MH370: Search for wreckage 'worst nightmare', says academic

MH370: Search for wreckage 'worst nightmare', says academic
The Australian Maritime Safety Authority (AMSA) said gale force winds, heavy rain and low cloud meant planes could not fly safely, and heavy seas meant an Australian navy ship was leaving the area where possible debris had been sighted on Monday.

JOHOR BARU - The search for the wreckage of MH370 in the Indian Ocean has been described as the "worst nightmare" for any rescue operation.

University Teknologi Malaysia (UTM) professor for hydrography and ocean mapping Prof Dr Mohd Razali Mahmud said the region was not only isolated, but also has high waves, swift under currents and strong winds.

"Some of the waves can be as high as five metres, and this will be a huge challenge for any salvage operation," Dr Mohd, who is from the Faculty of Geo-Information and Real Estate said on Tuesday.

He added even commercial vessels avoided using this route due to the challenges and dangers.

Dr Mohd said that the most important thing to do now was to narrow the search area to locate the wreckage or the black box, which holds the key to solving this mystery.
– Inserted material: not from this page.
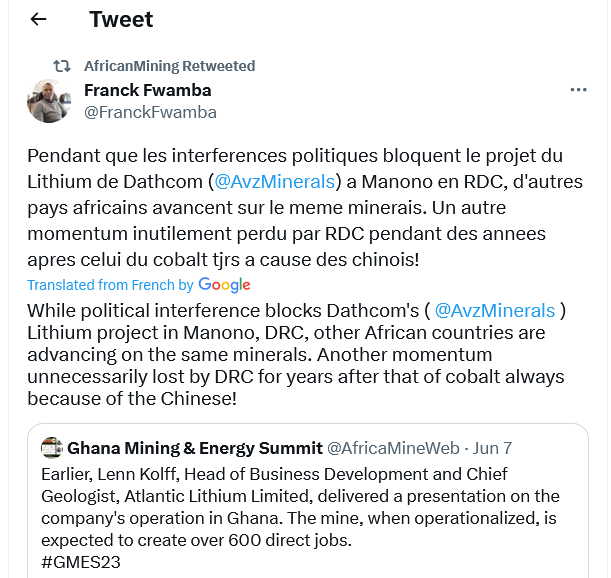Click the Ghana Mining & Energy Summit avatar

pos(52,448)
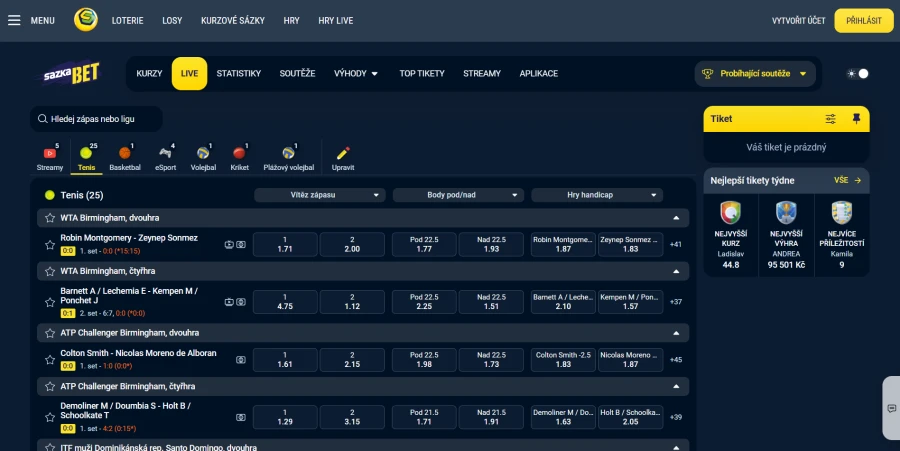Collapse the WTA Birmingham, čtyřhra section
This screenshot has height=451, width=900.
coord(676,271)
He added that it was important for search vessels to be equipped with a multi-beam sonar system to scan the ocean bed to locate the wreckage.

"I just hope that the wreckage is lying on a flat area as a search operation becomes complicated if it (wreckage) is lodged in a ravine or a mountainous area," he said, adding that the topography of an ocean was similar to how it is on land with ravines and mountains.

Dr Mohd said that remote operating vehicles (ROV) or Autonomous Underwater Vehicles (AUV) could be deployed to carry out salvage works once the wreckage was discovered as these depths of 4,000m to 7,000m were too deep for any diver.

He added that the government could get the assistance of companies involved in the oil and gas sector or off-shore survey companies, which have such equipment, to lay cables or even for drilling activities in the ocean.

Asked if Malaysia had capabilities to carry out a search in the area, Dr Mohd, who has been studying oceans for 20 years, said that the Malaysian navy's multi-beam sonar was only able to search in areas of about 1,000m.